I seem to remember Los Angeles once having over 1,000 miles of urban rail, all of it privately funded, constructed and operated. Strangely, but the 1960's, it was all gone, apparently the "love" of the private automobile brought on the death of urban rail.
Yet it's odd how so-called libertarians who espouse the freedom of the private auto and the despotism of mass transit prop up a system that is funded publicly and constructed politically. Seems autoroad funding is the great loophole in libertarian philosophy. I wonder why, people love autoroad so much and they are so lucrative and efficient, why we don't see the Ford Freeway, the Toyota Highway and the BMW turnpike? Henry Ford himself felt it was the government's responsibility to build and maintain the specialized roads that made his product attractive and usable.

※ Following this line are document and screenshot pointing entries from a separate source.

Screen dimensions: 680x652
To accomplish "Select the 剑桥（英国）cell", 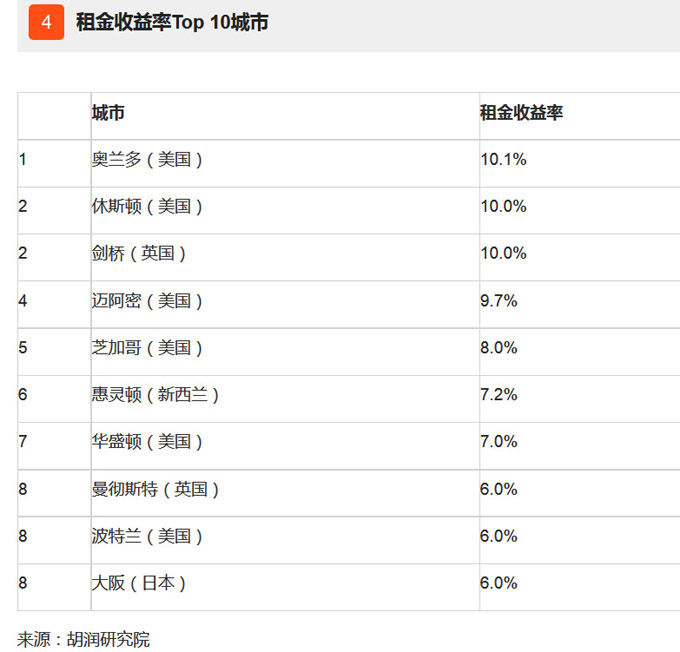I will tap(139, 253).
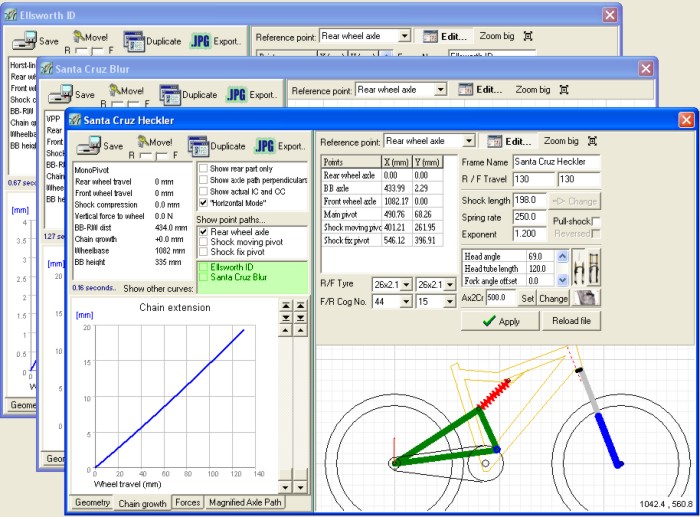Open the Magnified Axle Path tab
700x517 pixels.
[x=246, y=503]
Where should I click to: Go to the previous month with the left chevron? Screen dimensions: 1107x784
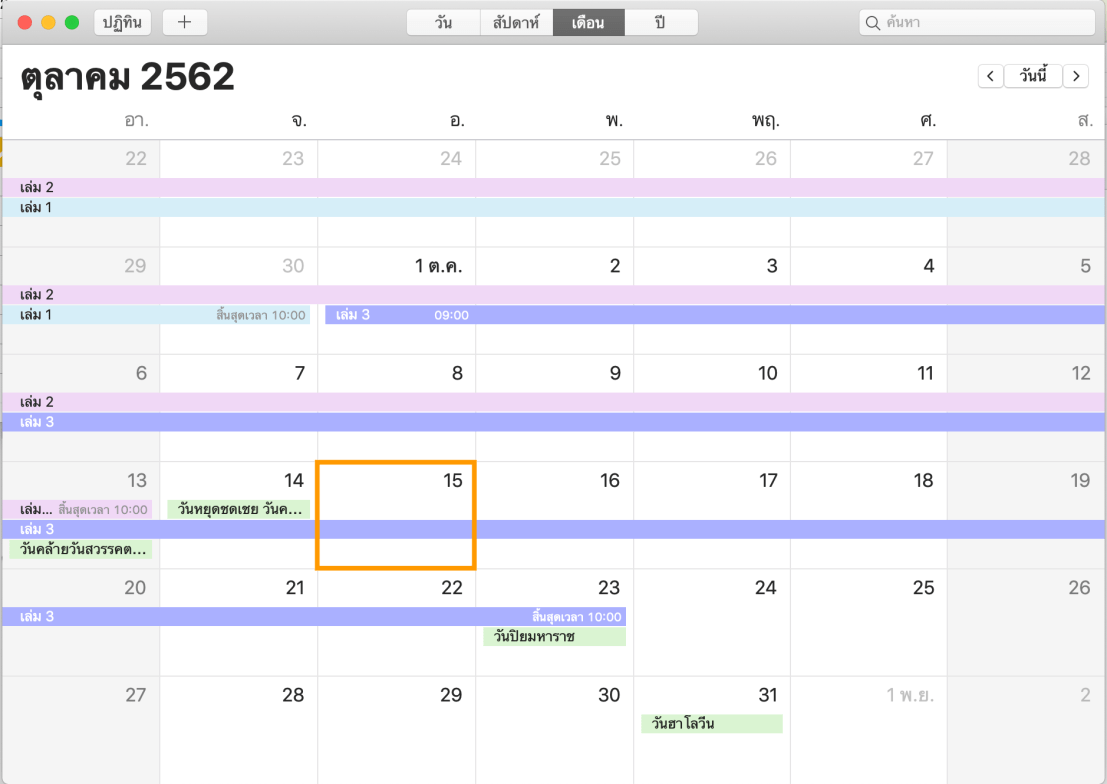pos(989,76)
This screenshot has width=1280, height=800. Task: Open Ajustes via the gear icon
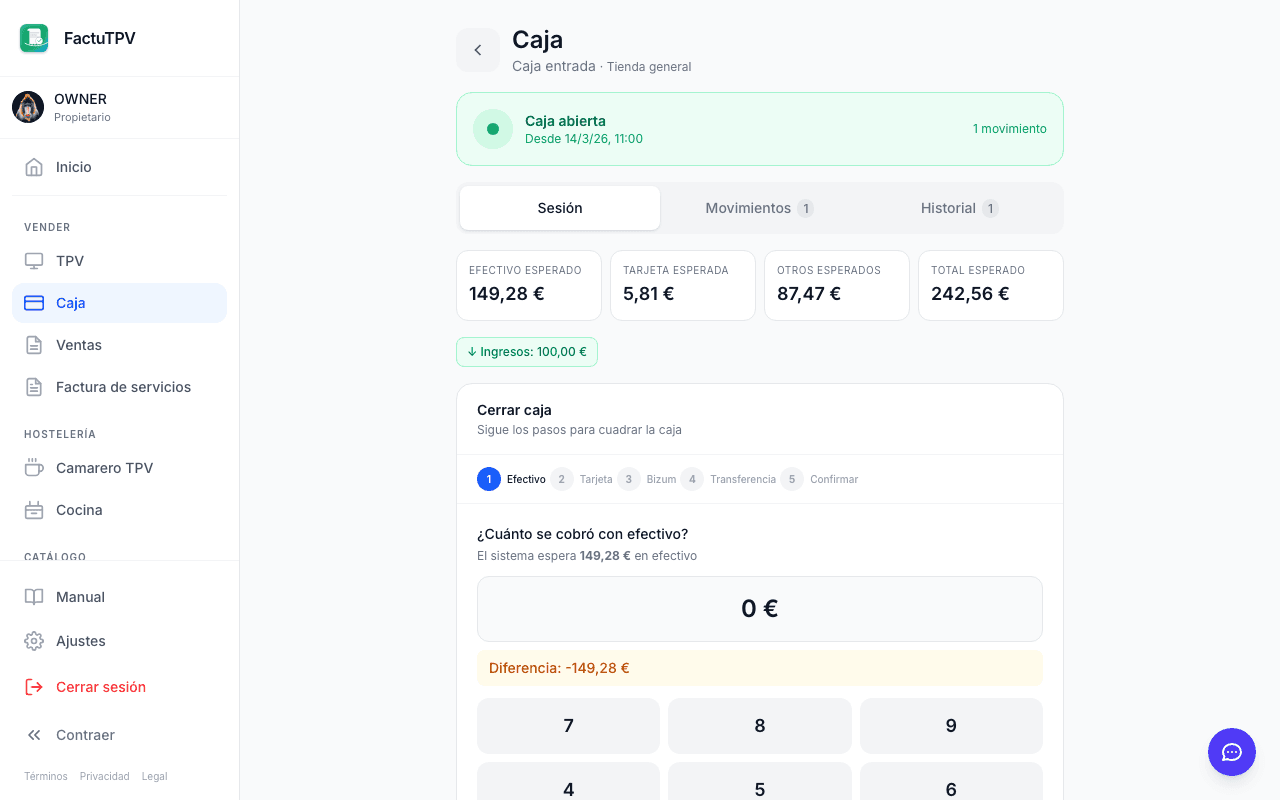[34, 641]
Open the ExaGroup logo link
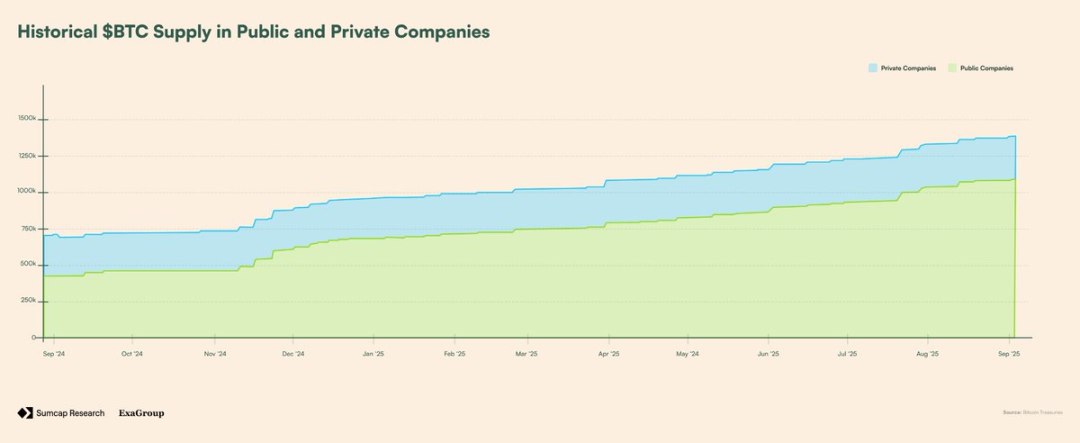The width and height of the screenshot is (1080, 443). pos(141,413)
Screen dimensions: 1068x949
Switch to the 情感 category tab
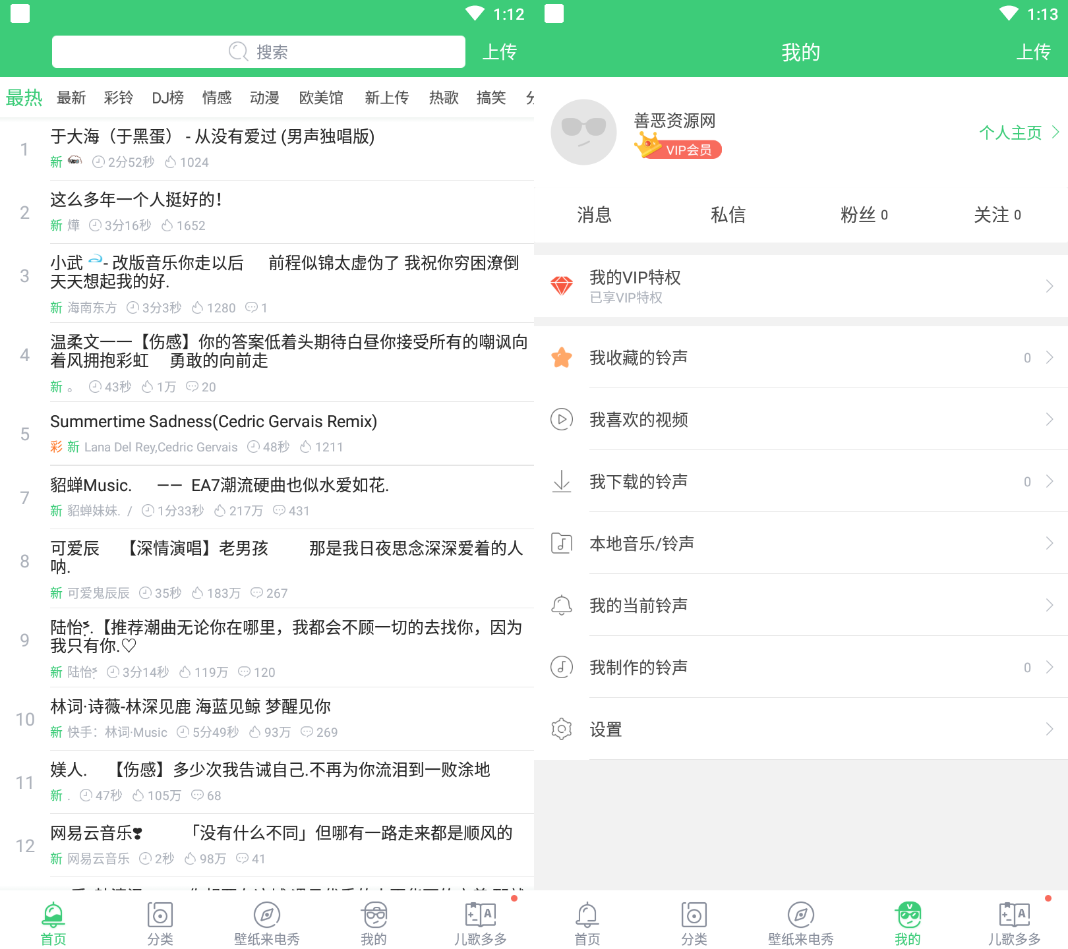click(x=217, y=98)
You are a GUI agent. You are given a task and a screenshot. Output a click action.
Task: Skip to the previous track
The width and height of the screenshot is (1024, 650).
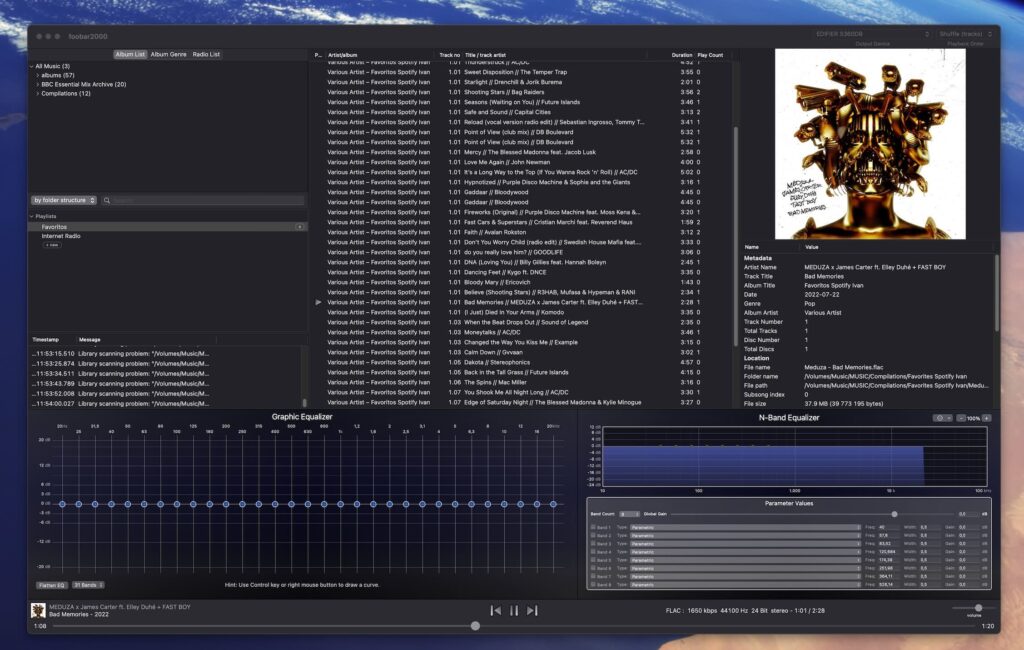tap(495, 610)
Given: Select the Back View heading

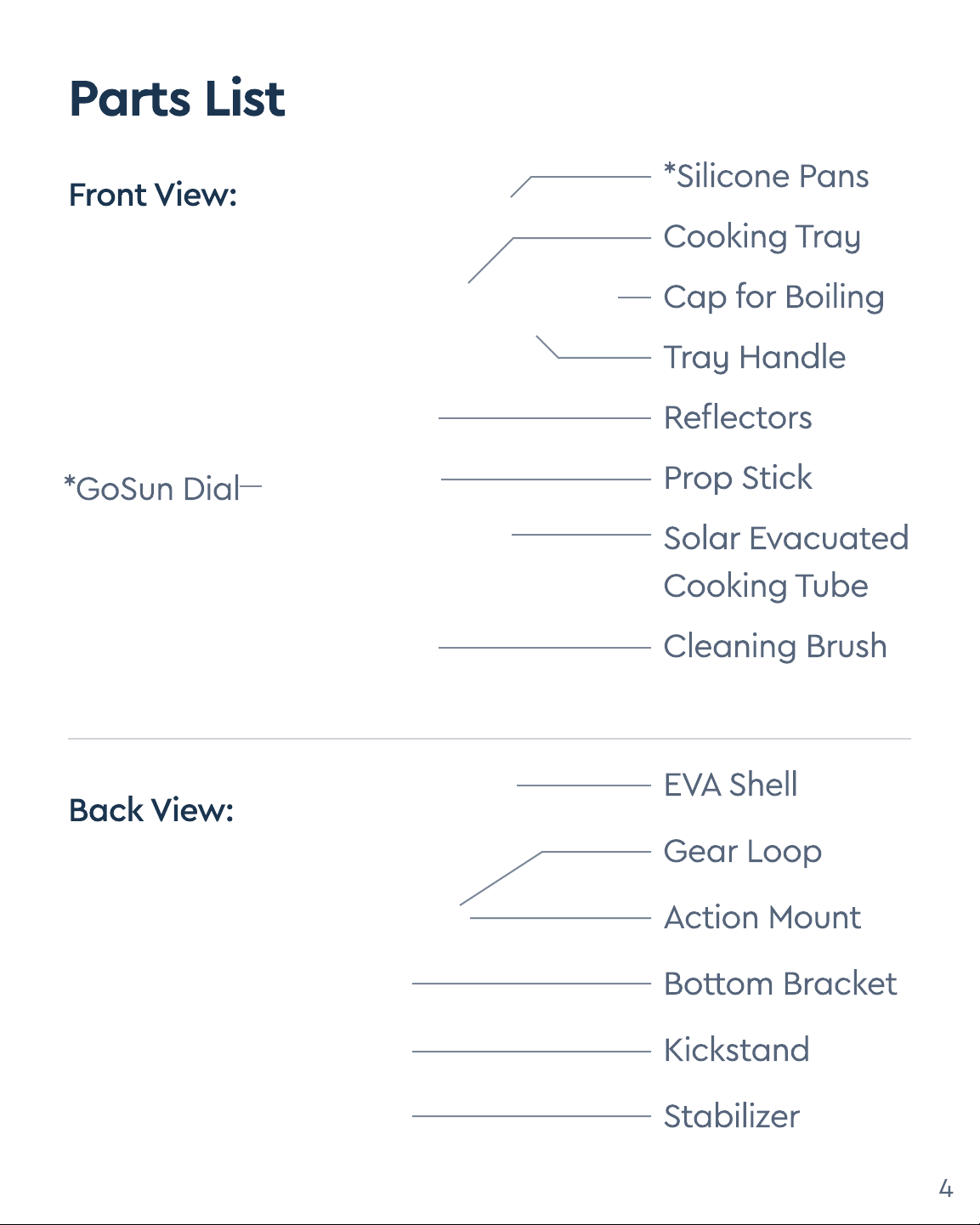Looking at the screenshot, I should coord(151,810).
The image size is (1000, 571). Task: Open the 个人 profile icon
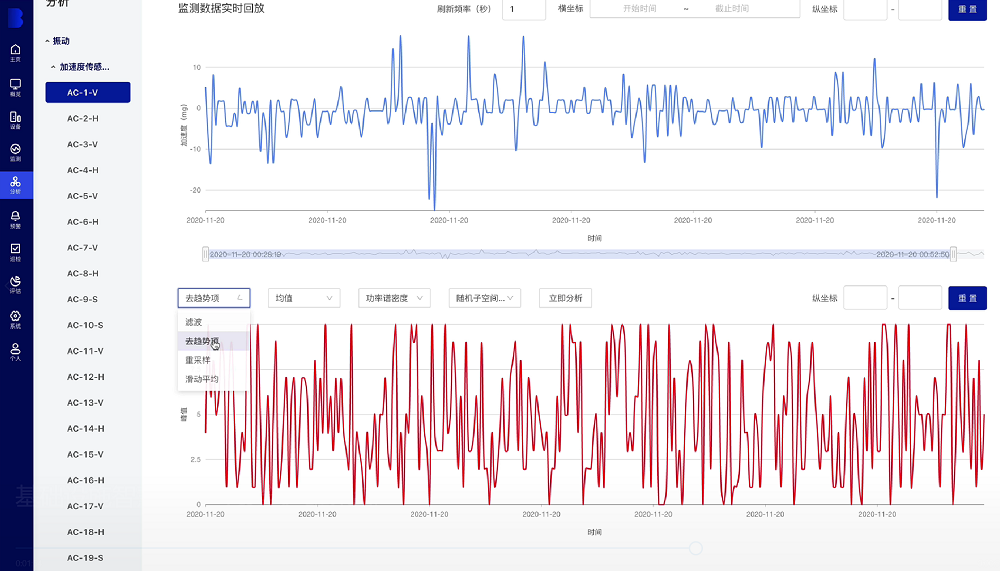(15, 351)
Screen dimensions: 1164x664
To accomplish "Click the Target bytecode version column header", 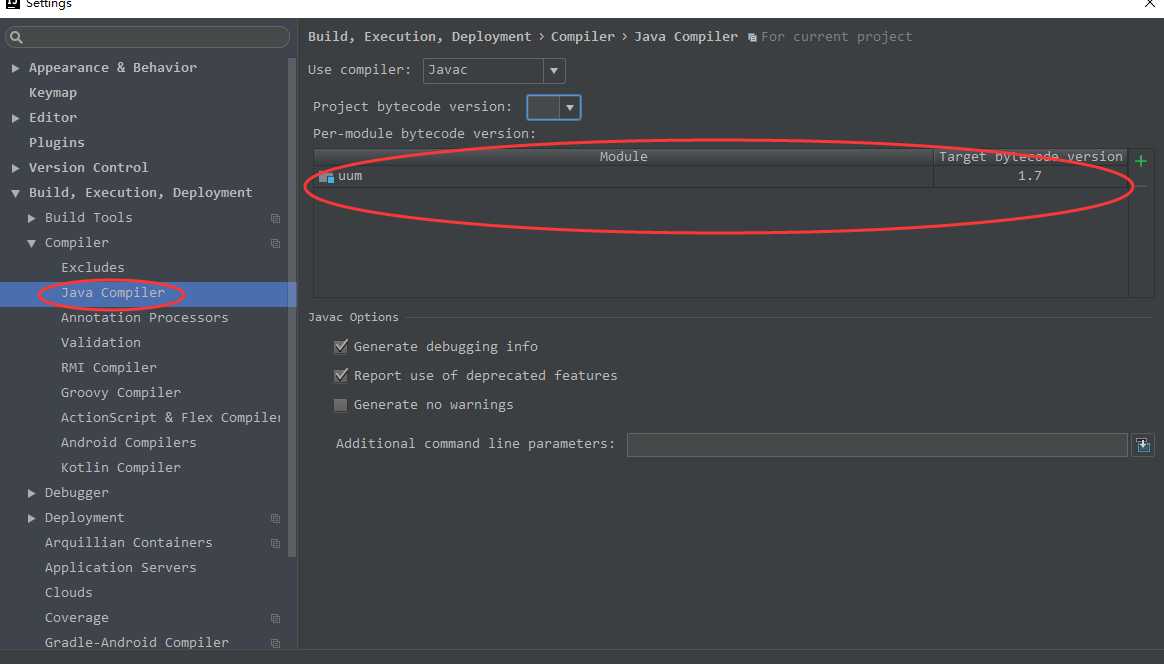I will (x=1030, y=157).

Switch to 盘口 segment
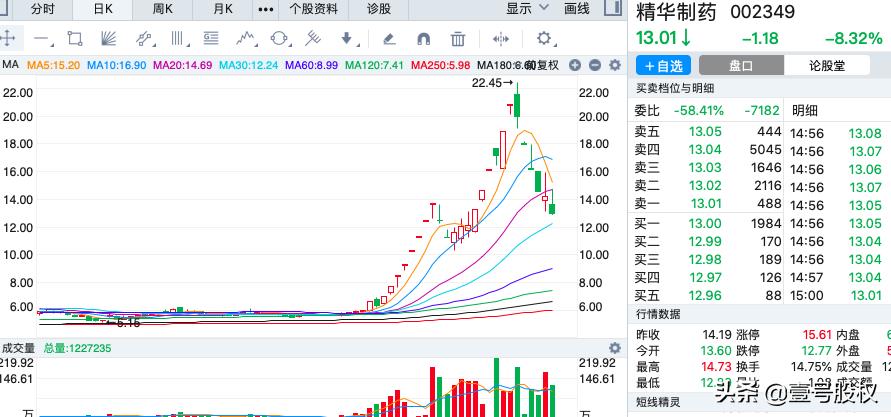point(740,65)
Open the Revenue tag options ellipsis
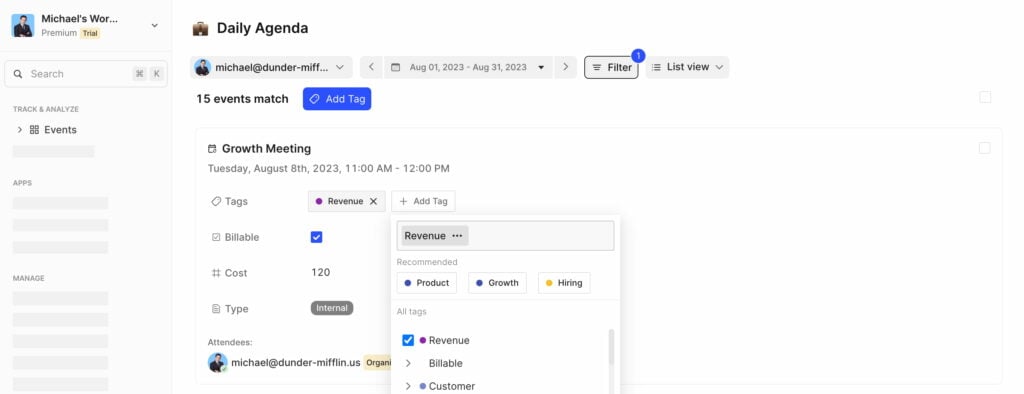The image size is (1024, 394). (x=457, y=236)
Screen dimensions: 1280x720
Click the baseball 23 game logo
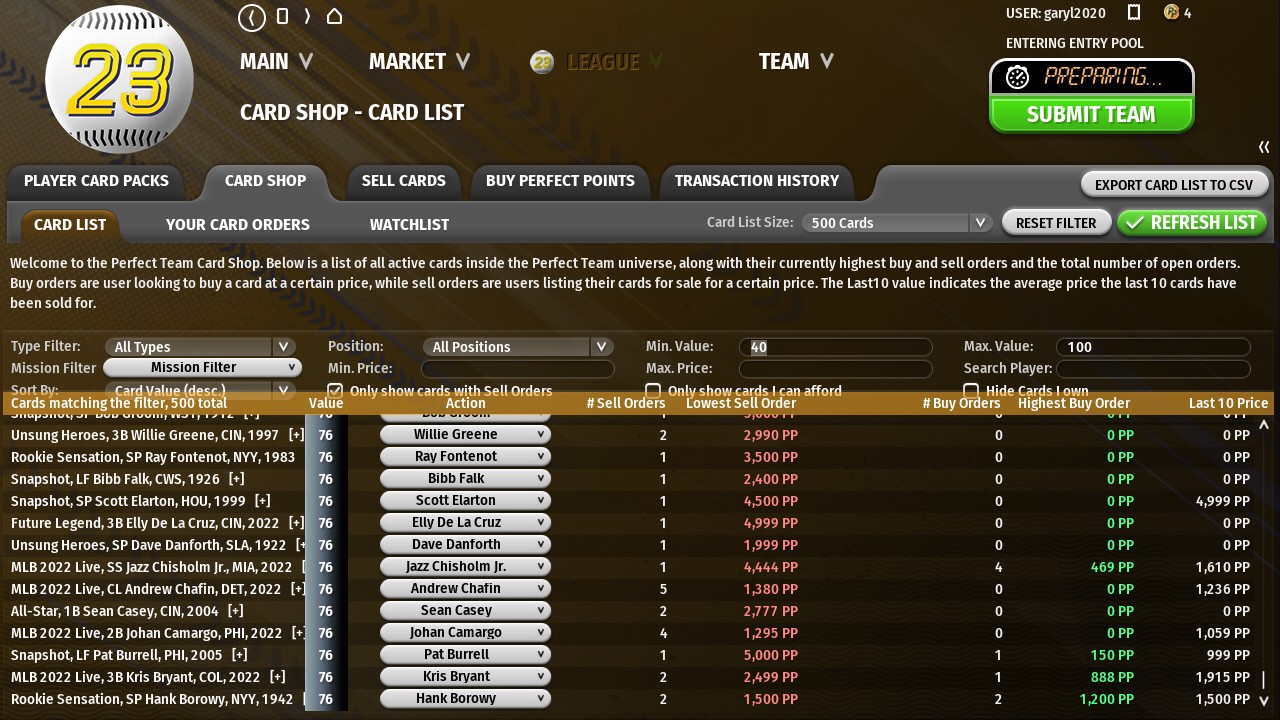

What's also funny is what a poor investment roads have been ? L.A.'s grade separated freeway were built 60 years ago ? and the whole point of grade separation is speed ? and yet anyone who's driven on L.A. freeways in the last 20 years know that speed is a rarity. Yet, a visit to the London Underground ? a transportation system that predates the freeways but almost 100 years ? one find it's still managing to move the people of London efficiently despite the population of the city growing for almost 3 million to almost 8 million in the course of those years.
Strange.
This is the DUMBEST article I've ever read (and many of the anti-rail comments are quite senseless, as well). It seems to me, the author was high on drugs, or medication, or something... What person in his sane state of mind would claim "almost certainly decrease the number of people using mass transit"?! This is laughable. Because transit ridership increases substantially once a rail line is built, providing a fast, reliable alternative. You don't have to be a Transportation expert to realize that traveling by buses is long, frustrating, unreliable, and decreases ridership. While the Rail transit attracts riders (and not just white people, like some knucklehead commenters claim). Whoever says "Rail is for whites" is a racist, and a complete dummy. No more no less. Have you traveled by Rail lines in Los Angeles county? I don't know what lines you've traveled, but from what I've seen - a vast majority of rail travelers (on all rail lines) are non-whites, non-rich, which contradicts this lame theory that "rail is for whites, buses are for poor". Unfortunately, the racists Bus Riders' Union have spread their propaganda too far, but at the same time the smart people realize about the wrongful agenda of BRU, and the way they can falsify facts.
The bottom line: shame on this article's writer! Shame on the dummy commenters who know nothing about transit but who buy into this anti-rail propaganda. Get a life, you guys!
"Nobody who claims to be a progressive can honestly support rail construction. But where rail is concerned, honesty always takes a back seat to delusional self-satisfaction. "
Actually progressivism is entirely devoted to delusional self-satisfaction, so I don't think they have any conflicts of interest in supporting it.
thanks
Being a New Yorker I know how good rail is. Like one reply said, since when have we had private roadways?